Kantor Perwakilan Bank Indonesia Provinsi Nusa Tenggara Timur bersama Pemerintah Provinsi NTT menggelar Bootcamp UMKM Ekspor 2026 di Kupang untuk memperkuat kapasitas pelaku usaha menembus pasar global. Pelatihan diikuti sekitar 50 UMKM terpilih dari total 98 pendaftar, dengan materi mulai dari pemetaan pasar hingga export pitching. Kegiatan ini menjadi persiapan menuju business matching ekspor dalam Flobamorata Creative Expo 2026 pada Oktober mendatang.
KUPANG — Analis Fungsi Pelaksanaan dan Pengembangan UMKM KI & Syariah KPw BI NTT Reyza Lisembina B menyatakan kesiapan menjadi eksportir harus dibangun bertahap, mulai dari kualitas produk hingga kemampuan memenuhi kebutuhan pembeli.

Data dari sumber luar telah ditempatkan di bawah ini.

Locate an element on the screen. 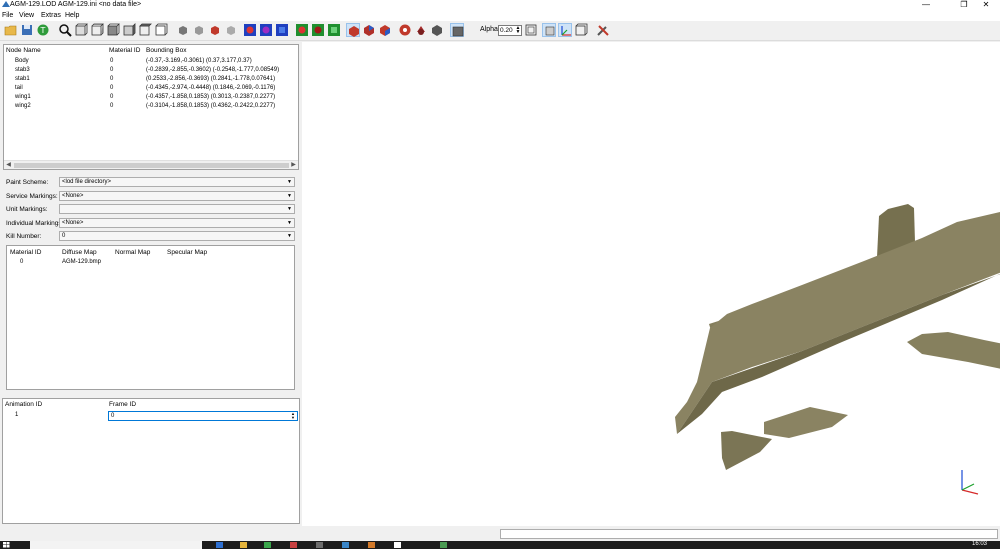 This screenshot has height=549, width=1000. zoom-icon is located at coordinates (65, 30).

Menurutnya, pelatihan ini membekali peserta dengan pemetaan pasar, penyusunan harga dan penawaran komersial, manajemen risiko pembayaran, komunikasi dan negosiasi bisnis, serta penguatan profil usaha, katalog produk, pemasaran digital, dan export pitching.
"Menjadi eksportir bukan proses yang terjadi dalam waktu singkat, tetapi dibangun melalui kesiapan produk, ketepatan membaca pasar, konsistensi memenuhi standar, serta keberanian untuk terus belajar dan membuka jejaring baru," kata Reyza di Kupang, NTT, Kamis.
Ekspor NTT Turun 10,62 Persen pada Semester I 2026
Penguatan daya saing UMKM menjadi penting seiring perkembangan perdagangan luar negeri NTT. Berdasarkan data BPS, nilai ekspor NTT pada Januari-Juni 2026 mencapai 32,03 juta dolar AS, turun 10,62 persen dibandingkan periode yang sama 2025.
Meski demikian, neraca perdagangan NTT masih mencatat surplus 29,78 juta dolar AS. Angka tersebut menunjukkan produk daerah tetap memiliki pangsa di pasar internasional, meski menghadapi tekanan permintaan.
Materi Pelatihan: dari Pemetaan Pasar hingga Export Pitching
Bootcamp menyasar pelaku usaha yang dinilai siap naik kelas. Dari 98 UMKM yang mendaftar, sekitar 50 UMKM terpilih mengikuti pelatihan untuk mematangkan rencana ekspor mereka.
Materi yang diberikan mencakup pemetaan pasar tujuan, penyusunan harga dan penawaran komersial, manajemen risiko pembayaran, komunikasi dan negosiasi bisnis, penguatan profil usaha, katalog produk, pemasaran digital, hingga export pitching. Peserta diharapkan memiliki target pasar, materi penawaran, dan rencana tindak lanjut yang lebih siap.
Business Matching Disiapkan di Flobamorata Creative Expo 2026
Kegiatan ini menjadi bagian dari persiapan menuju business matching ekspor dalam Flobamorata Creative Expo (FCE) 2026 pada Oktober mendatang. Forum tersebut menjadi ajang mempertemukan UMKM NTT dengan calon pembeli dari luar negeri.
Kepala Dinas Perindustrian dan Perdagangan Provinsi NTT Zet Sony Libing menilai kolaborasi BI dan Pemprov NTT penting untuk memperluas akses pasar produk unggulan daerah ke pasar internasional.
"NTT memiliki produk unggulan yang berpotensi menjangkau pasar internasional. Potensi ini perlu didukung dengan kualitas yang konsisten, kapasitas produksi yang memadai, serta pemahaman terhadap kebutuhan pasar tujuan," katanya.
Zet berharap penguatan kapasitas tersebut membuat UMKM NTT lebih siap membangun kemitraan usaha sekaligus menindaklanjuti peluang ekspor secara berkelanjutan. Pelatihan ini menjadi tahap awal sebelum peserta terjun langsung ke forum bisnis pada Oktober nanti.